* **Work required**:
Reproduce each line of the data below word for word, and omit the pictures from your answer.
─── Stored rows ───
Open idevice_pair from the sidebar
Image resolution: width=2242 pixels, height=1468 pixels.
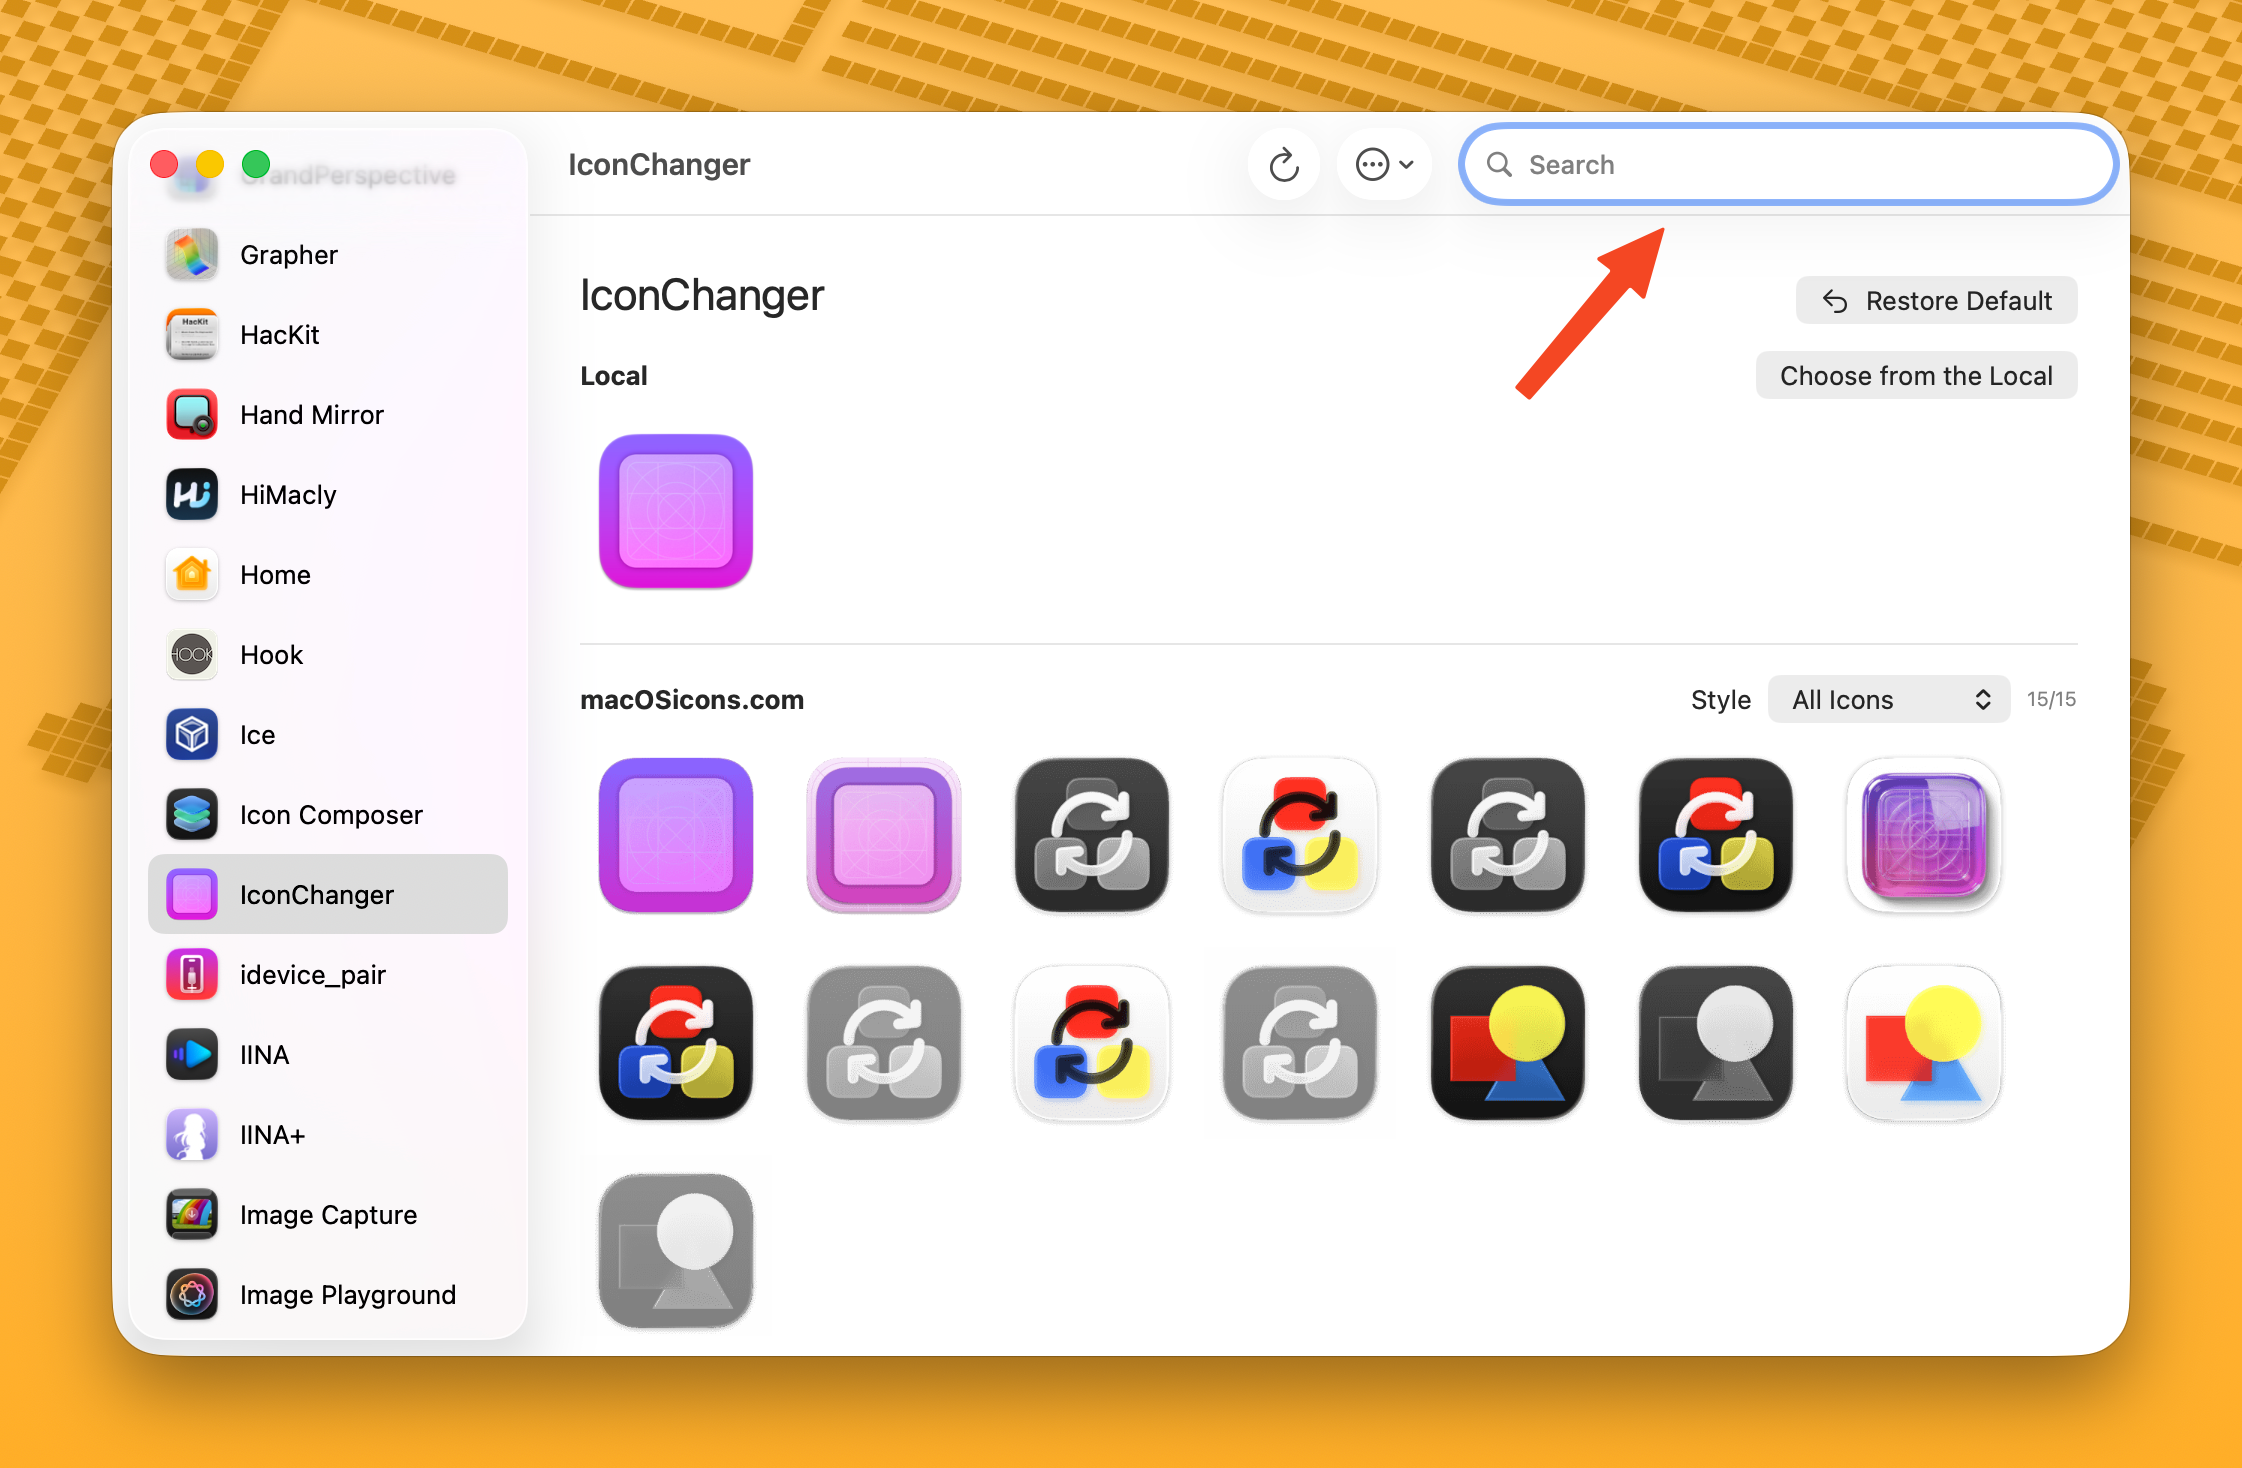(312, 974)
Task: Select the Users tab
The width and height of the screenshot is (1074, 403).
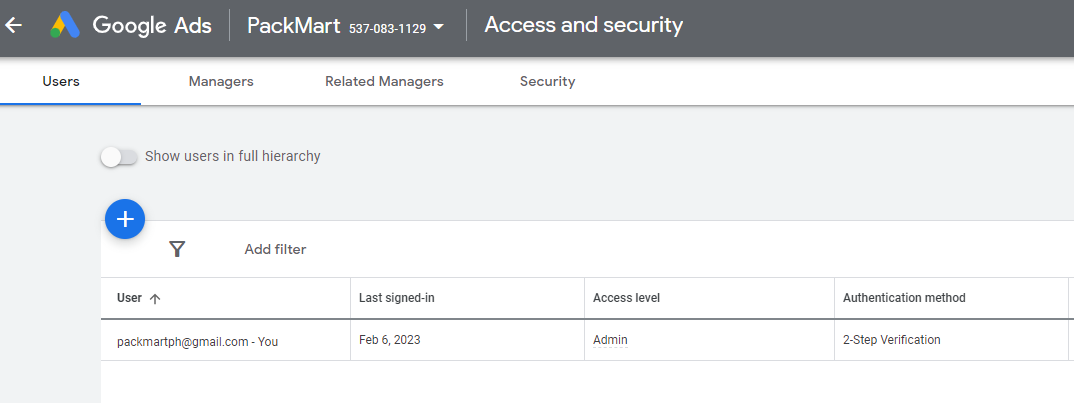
───
* **Answer to this problem**:
Open idevice_pair from the sidebar
Image resolution: width=2242 pixels, height=1468 pixels.
(312, 974)
Task: Select the Users tab
The width and height of the screenshot is (1074, 403).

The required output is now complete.